Analyzing Biomedical and Clinical Text with the Stanza Python NLP Library
The growing interest in biomedical and clinical research has led to a wide need of analyzing and understanding text in these domains. While today’s open-source NLP tools have integrated sophisticated neural architectures that improve their performance on general-domain text, they often lack convenient support for the analysis of biomedical text at the same level of accuracy.
In this talk, I will talk about the out-of-the-box biomedical and clinical packages in the Stanza Python NLP toolkit.
I will start by talking about the fully neural architectural design of Stanza, which allows it to generalize with ease to over 70 languages and multiple domains.

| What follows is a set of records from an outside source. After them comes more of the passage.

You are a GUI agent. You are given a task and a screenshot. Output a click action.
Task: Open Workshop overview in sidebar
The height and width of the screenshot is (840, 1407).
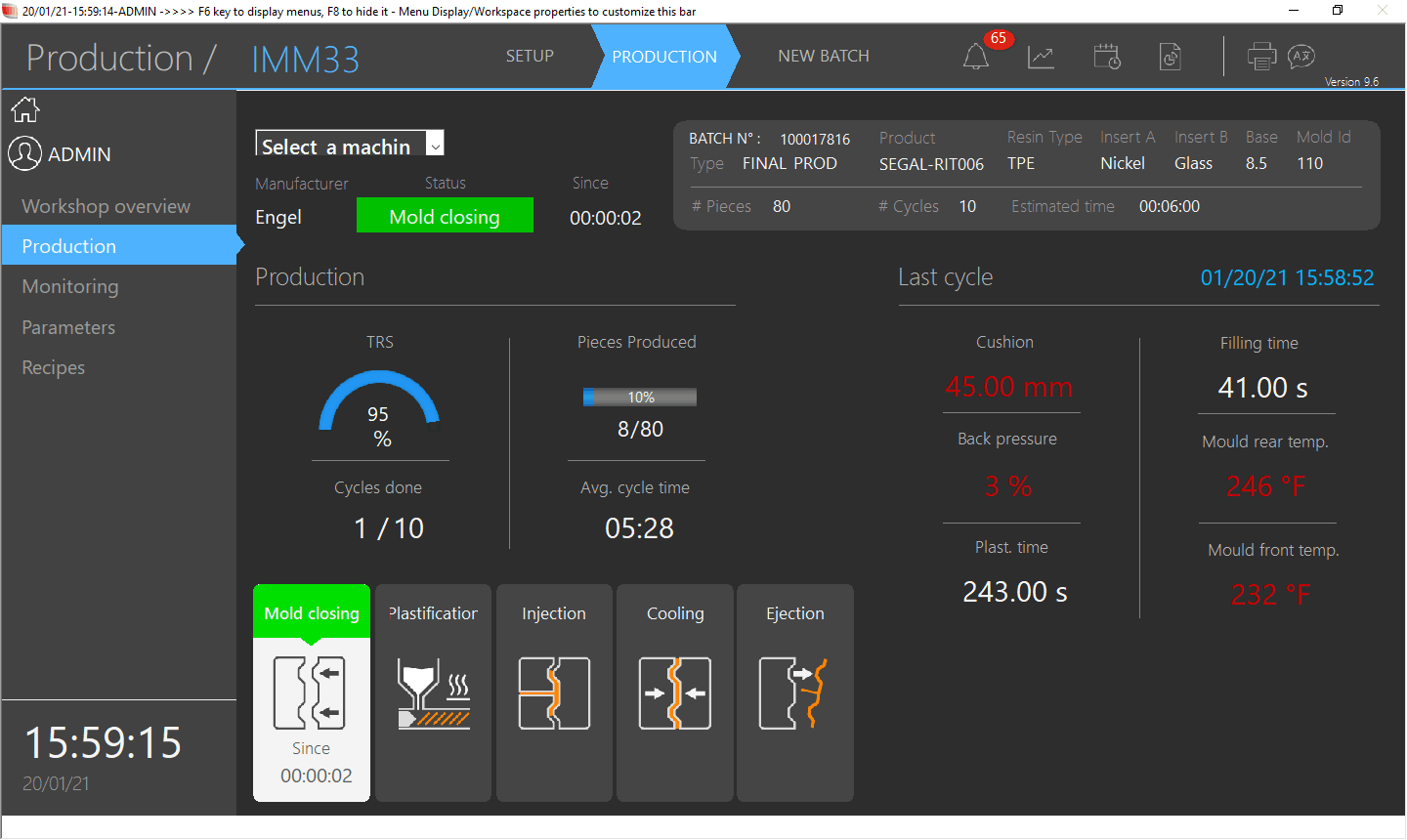(x=107, y=206)
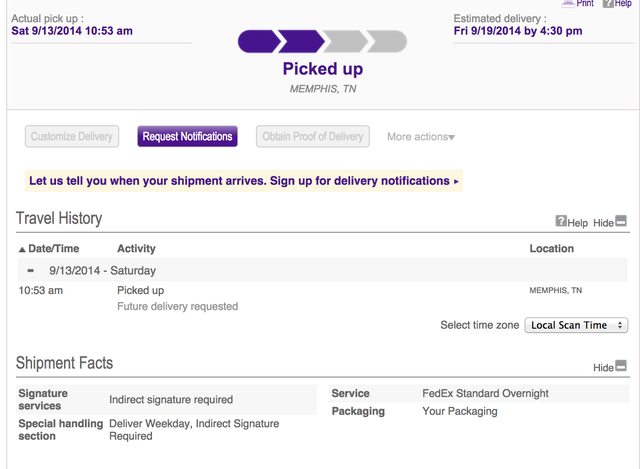Click the Travel History Help question icon
This screenshot has width=640, height=469.
tap(561, 222)
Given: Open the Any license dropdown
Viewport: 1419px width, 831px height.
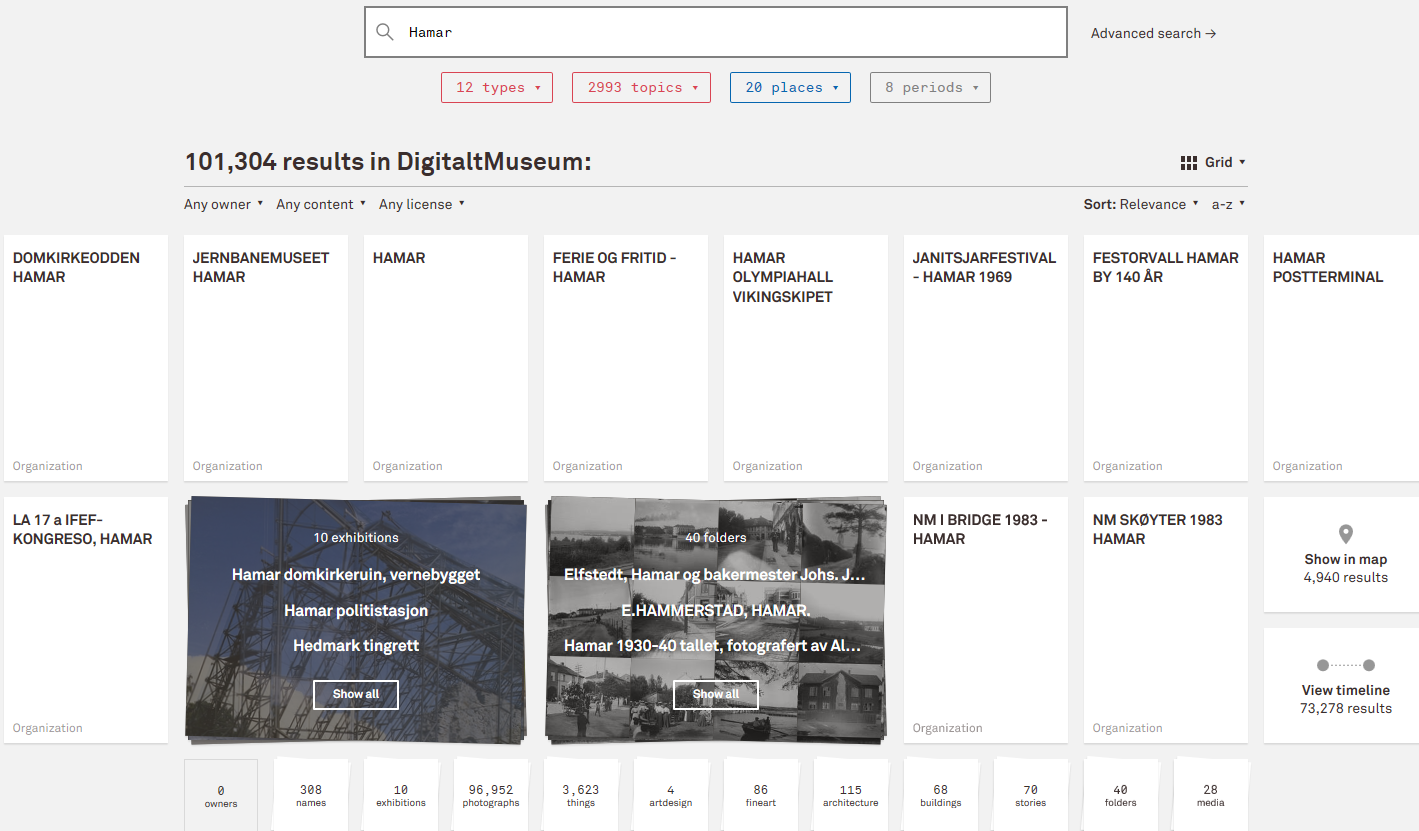Looking at the screenshot, I should click(x=421, y=204).
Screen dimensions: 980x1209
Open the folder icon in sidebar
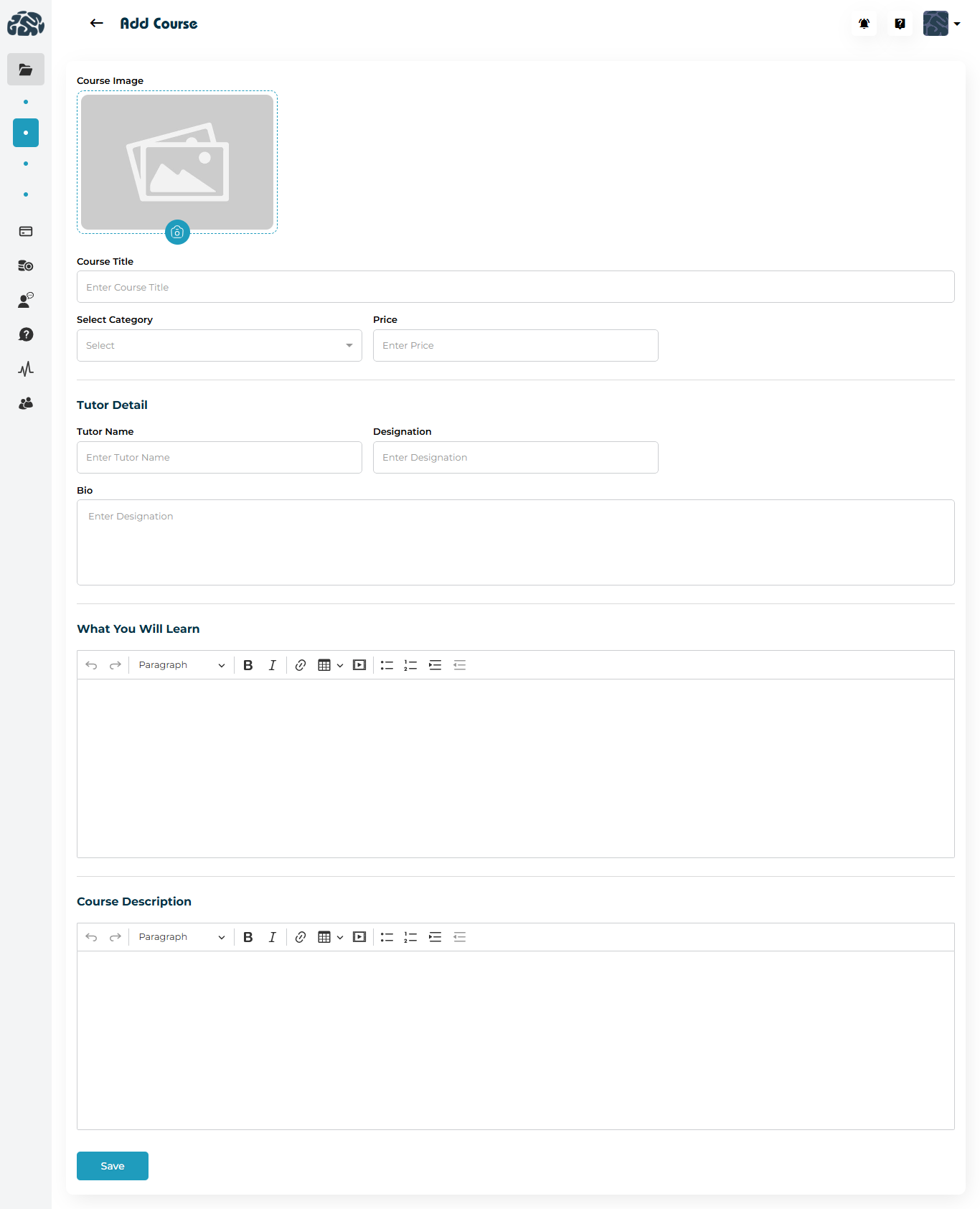[26, 70]
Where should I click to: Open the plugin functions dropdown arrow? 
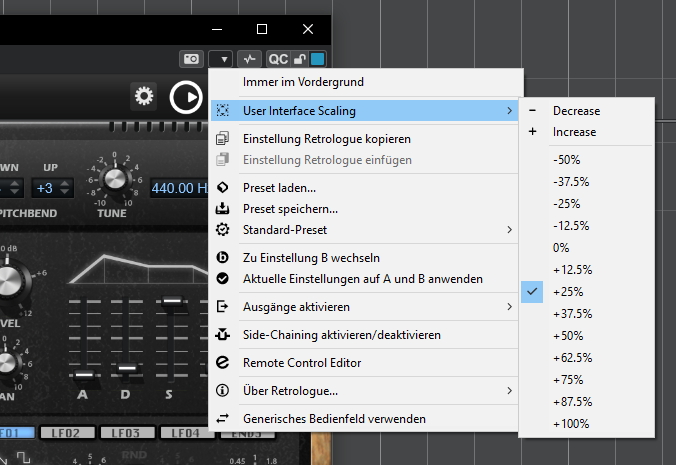(220, 59)
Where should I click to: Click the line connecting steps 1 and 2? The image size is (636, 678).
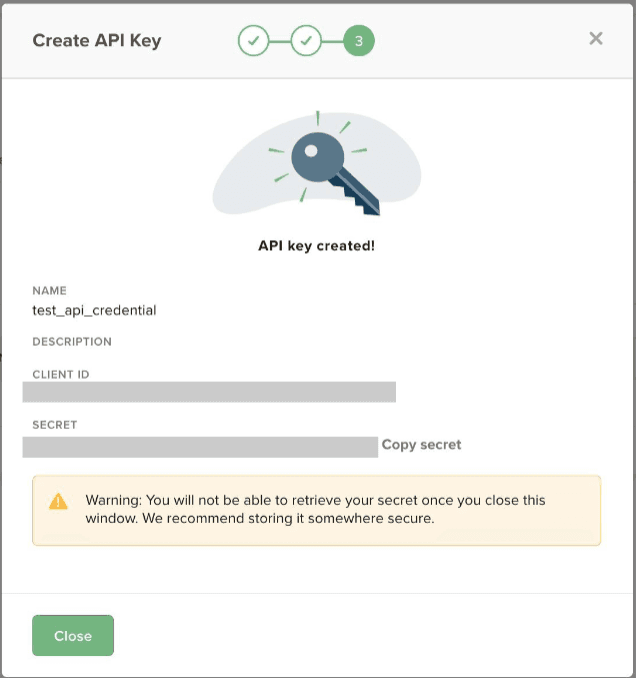coord(280,41)
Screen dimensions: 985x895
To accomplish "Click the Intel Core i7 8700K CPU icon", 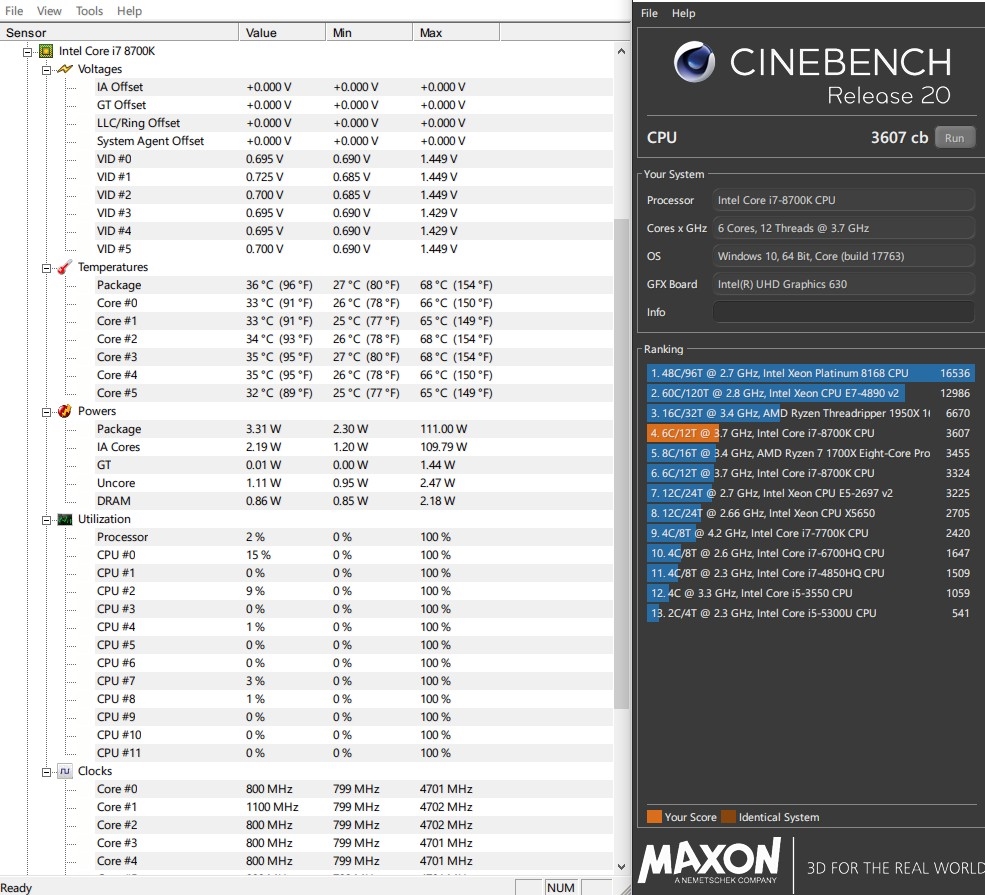I will click(x=46, y=51).
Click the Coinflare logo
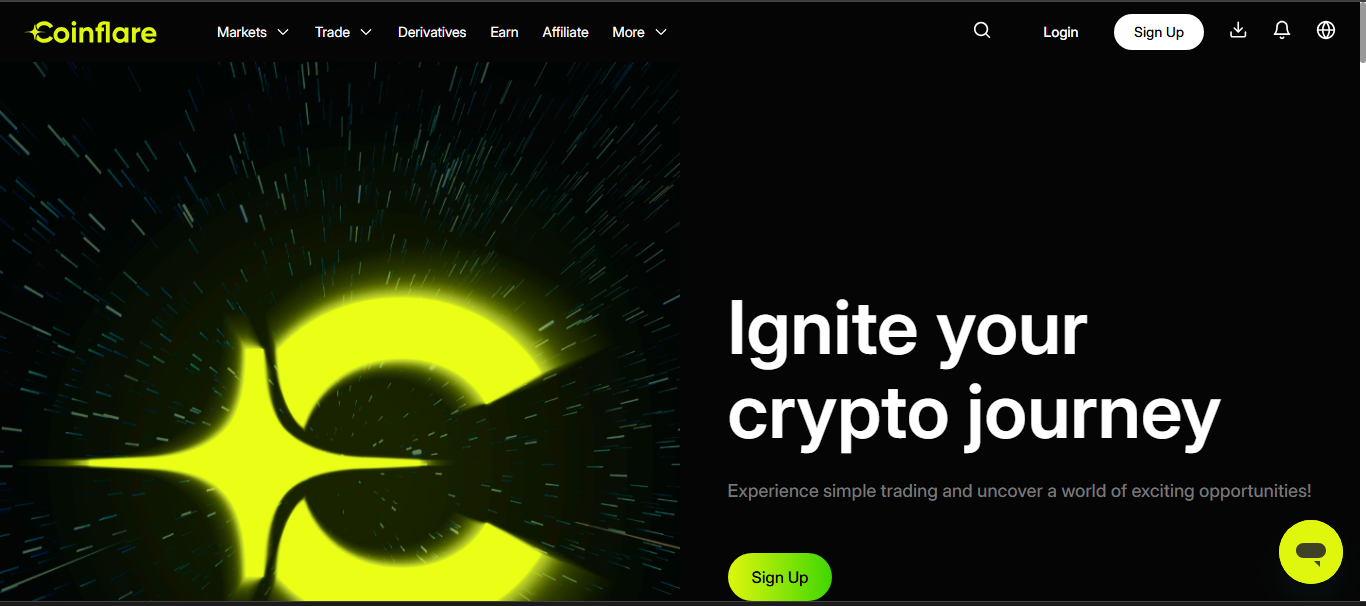The width and height of the screenshot is (1366, 606). click(91, 32)
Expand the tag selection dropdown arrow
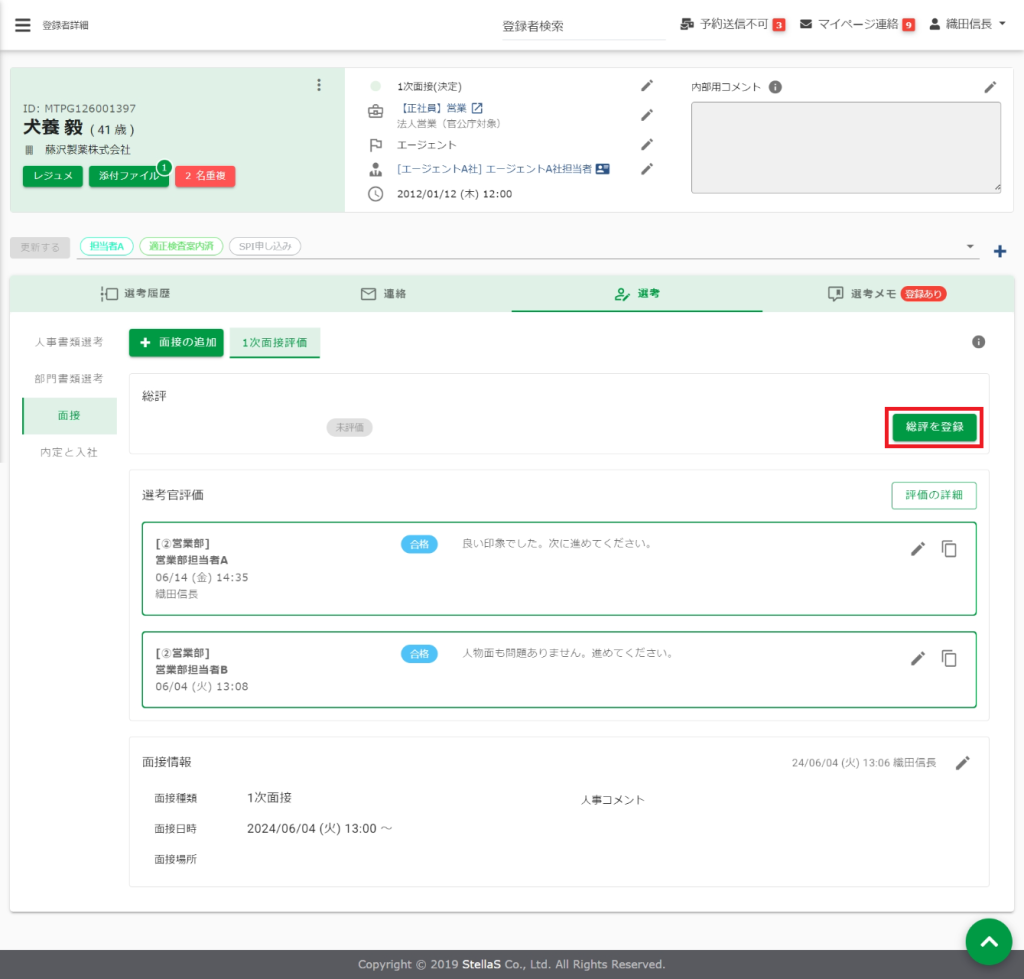Viewport: 1024px width, 979px height. 969,246
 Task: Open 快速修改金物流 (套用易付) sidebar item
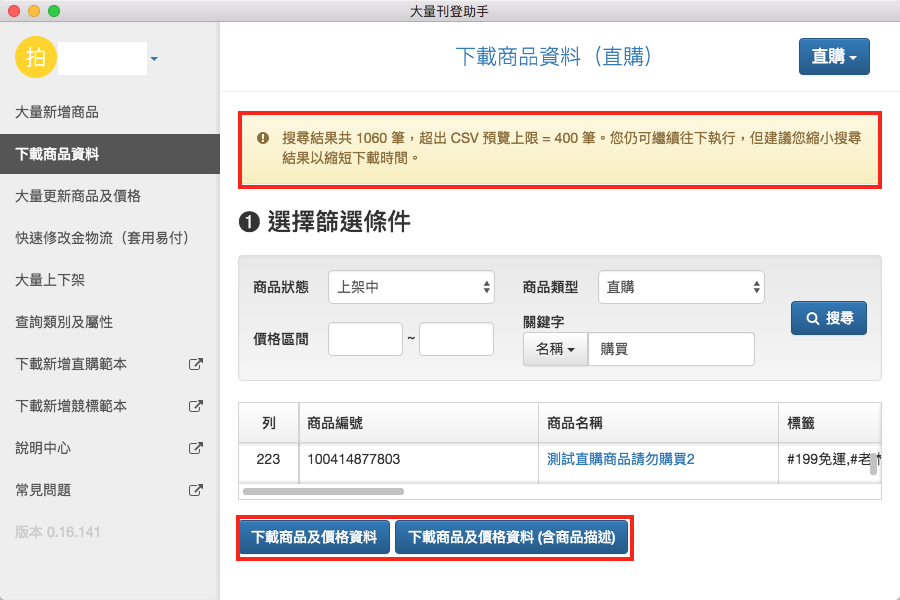(x=102, y=238)
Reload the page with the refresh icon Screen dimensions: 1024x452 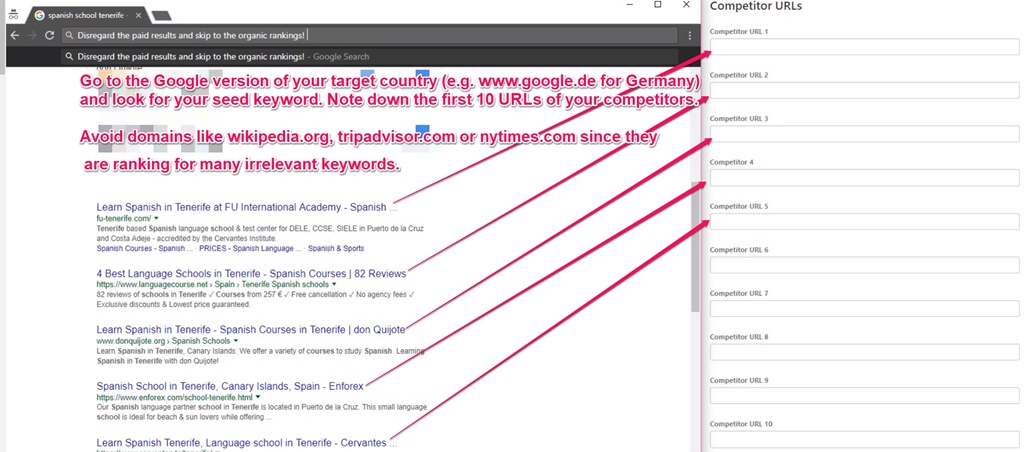pyautogui.click(x=50, y=36)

Then I will talk about how we extend this design to build and evaluate the biomedical and clinical pipelines for Stanza, which provide near state-of-the-art performance for linguistic analysis and entity recognition tasks.
Lastly, I will showcase how these biomedical and clinical models can be used in common research and text analysis scenarios. You can try out an online demo of these packages at: http://stanza.run/bio.
Researcher at Stanford University & Stanza Committer
Yuhao Zhang is a Ph.D. candidate at Stanford University. He is jointly advised by Prof. Chris Manning in the Stanford NLP group and Prof. Curtis Langlotz in the Stanford Center for Artificial Intelligence in Medicine & Imaging.
His research has focused on various aspects of natural language processing, including information extraction, text summarization, multimodal modeling and their applications in the biomedical domain.
He is also a co-author of the widely used Stanza Python NLP library and leads the efforts in extending Stanza’s functionality to more than 60 human languages and to the biomedical domain.